* What you should do *
Copy the stretch of entries from the line containing "Where should I click to: Click the green" through the line containing "pos(222,202)", reproducing each line without any change.

* Supplied records *
******

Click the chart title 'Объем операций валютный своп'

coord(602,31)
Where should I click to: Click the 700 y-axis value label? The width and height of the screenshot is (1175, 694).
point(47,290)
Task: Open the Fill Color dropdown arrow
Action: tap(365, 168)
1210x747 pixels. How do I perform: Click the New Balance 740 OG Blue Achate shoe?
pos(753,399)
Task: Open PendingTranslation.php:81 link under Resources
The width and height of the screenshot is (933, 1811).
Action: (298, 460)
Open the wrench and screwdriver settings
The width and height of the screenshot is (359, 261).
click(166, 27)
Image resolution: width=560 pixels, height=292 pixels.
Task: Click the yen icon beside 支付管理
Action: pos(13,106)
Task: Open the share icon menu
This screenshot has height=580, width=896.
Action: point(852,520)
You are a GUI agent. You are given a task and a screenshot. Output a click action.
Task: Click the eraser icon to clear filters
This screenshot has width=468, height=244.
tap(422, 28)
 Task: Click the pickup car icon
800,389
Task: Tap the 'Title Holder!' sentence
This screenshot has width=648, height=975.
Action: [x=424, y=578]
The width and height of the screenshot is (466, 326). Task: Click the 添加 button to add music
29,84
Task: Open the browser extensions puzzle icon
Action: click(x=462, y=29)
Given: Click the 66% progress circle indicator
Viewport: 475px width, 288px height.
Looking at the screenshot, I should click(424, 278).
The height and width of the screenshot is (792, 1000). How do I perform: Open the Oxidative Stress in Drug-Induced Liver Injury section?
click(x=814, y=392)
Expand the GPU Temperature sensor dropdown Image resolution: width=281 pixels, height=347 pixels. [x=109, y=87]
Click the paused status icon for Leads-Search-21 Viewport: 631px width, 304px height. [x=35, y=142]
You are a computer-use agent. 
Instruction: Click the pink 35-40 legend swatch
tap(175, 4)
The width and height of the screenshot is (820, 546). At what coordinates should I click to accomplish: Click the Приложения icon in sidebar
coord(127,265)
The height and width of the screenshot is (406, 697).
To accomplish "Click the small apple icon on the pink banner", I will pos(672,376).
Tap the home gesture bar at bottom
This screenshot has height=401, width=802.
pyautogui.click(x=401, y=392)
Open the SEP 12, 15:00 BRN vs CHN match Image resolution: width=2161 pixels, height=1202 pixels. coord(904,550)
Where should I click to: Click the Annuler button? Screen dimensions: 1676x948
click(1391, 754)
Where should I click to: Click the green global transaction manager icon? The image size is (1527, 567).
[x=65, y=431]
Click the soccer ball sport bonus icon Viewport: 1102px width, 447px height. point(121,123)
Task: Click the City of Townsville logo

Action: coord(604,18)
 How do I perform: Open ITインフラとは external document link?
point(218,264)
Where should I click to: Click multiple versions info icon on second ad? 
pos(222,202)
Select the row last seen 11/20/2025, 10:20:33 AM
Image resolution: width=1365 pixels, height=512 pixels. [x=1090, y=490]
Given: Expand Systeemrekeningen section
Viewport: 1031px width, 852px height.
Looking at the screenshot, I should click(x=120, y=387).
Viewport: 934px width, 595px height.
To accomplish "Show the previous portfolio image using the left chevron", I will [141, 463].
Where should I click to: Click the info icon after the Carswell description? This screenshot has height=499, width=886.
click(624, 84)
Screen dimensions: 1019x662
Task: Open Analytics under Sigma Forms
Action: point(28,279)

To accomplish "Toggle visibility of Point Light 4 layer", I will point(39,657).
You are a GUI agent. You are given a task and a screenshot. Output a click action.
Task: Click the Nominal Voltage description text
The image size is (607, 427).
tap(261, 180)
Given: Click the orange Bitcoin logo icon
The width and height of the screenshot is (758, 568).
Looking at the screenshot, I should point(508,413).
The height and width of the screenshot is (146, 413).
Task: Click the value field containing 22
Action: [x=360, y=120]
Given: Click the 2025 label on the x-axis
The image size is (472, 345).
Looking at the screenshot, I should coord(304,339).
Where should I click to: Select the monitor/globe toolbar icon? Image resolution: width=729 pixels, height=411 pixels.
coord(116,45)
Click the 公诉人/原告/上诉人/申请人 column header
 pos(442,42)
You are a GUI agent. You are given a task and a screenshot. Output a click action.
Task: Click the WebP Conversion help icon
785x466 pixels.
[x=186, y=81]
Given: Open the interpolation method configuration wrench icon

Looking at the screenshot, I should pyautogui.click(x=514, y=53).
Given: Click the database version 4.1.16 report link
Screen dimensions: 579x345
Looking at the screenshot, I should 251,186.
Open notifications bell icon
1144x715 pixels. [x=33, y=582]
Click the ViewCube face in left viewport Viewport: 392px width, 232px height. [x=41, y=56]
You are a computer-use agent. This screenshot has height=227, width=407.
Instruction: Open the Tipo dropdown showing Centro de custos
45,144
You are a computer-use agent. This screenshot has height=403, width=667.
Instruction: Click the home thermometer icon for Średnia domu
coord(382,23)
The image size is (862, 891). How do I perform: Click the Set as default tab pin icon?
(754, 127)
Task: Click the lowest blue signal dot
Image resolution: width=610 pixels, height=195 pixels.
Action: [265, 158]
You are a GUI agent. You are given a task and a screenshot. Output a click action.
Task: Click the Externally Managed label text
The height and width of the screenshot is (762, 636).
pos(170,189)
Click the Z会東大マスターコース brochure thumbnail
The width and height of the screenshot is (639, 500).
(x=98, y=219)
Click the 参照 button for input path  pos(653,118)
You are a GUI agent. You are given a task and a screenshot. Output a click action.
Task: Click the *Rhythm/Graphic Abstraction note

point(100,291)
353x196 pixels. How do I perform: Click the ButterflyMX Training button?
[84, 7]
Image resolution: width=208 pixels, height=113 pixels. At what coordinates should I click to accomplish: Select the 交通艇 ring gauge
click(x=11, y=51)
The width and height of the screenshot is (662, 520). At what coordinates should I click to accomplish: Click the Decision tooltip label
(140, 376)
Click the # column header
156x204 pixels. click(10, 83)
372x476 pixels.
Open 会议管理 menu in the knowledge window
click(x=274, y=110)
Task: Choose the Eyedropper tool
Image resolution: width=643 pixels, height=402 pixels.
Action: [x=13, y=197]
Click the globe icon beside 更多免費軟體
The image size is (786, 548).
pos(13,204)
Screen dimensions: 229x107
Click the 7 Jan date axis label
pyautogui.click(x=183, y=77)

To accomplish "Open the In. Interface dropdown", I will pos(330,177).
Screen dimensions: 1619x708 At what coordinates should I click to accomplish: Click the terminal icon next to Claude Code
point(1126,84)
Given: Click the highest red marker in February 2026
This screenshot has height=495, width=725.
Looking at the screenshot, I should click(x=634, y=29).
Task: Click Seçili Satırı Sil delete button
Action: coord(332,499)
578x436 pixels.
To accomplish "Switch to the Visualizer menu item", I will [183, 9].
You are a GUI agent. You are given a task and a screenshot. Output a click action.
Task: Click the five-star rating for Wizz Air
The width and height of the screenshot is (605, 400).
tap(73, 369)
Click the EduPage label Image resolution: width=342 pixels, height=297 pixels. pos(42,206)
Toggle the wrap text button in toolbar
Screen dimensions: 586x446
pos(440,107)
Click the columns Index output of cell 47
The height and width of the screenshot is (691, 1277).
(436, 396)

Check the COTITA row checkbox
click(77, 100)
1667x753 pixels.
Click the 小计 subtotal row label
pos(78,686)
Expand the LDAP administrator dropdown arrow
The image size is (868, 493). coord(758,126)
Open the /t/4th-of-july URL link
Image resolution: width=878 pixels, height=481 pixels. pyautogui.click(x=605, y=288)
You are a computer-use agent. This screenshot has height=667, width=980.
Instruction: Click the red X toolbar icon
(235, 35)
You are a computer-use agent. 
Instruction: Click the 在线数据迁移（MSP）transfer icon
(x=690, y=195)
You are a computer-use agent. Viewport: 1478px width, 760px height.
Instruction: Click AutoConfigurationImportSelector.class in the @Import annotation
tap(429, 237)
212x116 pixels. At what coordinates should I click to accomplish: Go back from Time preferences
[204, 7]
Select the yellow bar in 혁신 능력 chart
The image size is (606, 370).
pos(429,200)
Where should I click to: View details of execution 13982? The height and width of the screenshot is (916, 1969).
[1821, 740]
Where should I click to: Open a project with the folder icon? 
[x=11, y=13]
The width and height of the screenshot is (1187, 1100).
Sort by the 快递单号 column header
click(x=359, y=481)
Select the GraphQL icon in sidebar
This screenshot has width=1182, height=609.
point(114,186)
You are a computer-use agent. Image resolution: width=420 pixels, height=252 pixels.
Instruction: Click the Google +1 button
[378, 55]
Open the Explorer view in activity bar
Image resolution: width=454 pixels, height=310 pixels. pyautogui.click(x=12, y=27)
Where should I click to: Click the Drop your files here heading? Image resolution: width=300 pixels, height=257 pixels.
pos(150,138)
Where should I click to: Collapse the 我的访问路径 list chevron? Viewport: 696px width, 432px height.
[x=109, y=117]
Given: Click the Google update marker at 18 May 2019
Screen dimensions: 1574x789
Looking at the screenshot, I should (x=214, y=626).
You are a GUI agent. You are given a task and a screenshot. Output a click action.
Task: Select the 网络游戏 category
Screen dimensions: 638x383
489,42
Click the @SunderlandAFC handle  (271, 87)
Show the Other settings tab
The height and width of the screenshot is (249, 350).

******

* Finished exercise *
Where should I click to: Click the green global transaction manager icon? The image size is (1527, 567).
[x=65, y=431]
Click the soccer ball sport bonus icon Viewport: 1102px width, 447px height. point(121,123)
Task: Click the City of Townsville logo

Action: coord(604,18)
 How do I perform: Open ITインフラとは external document link?
point(218,264)
Where should I click to: Click multiple versions info icon on second ad? 
pos(222,202)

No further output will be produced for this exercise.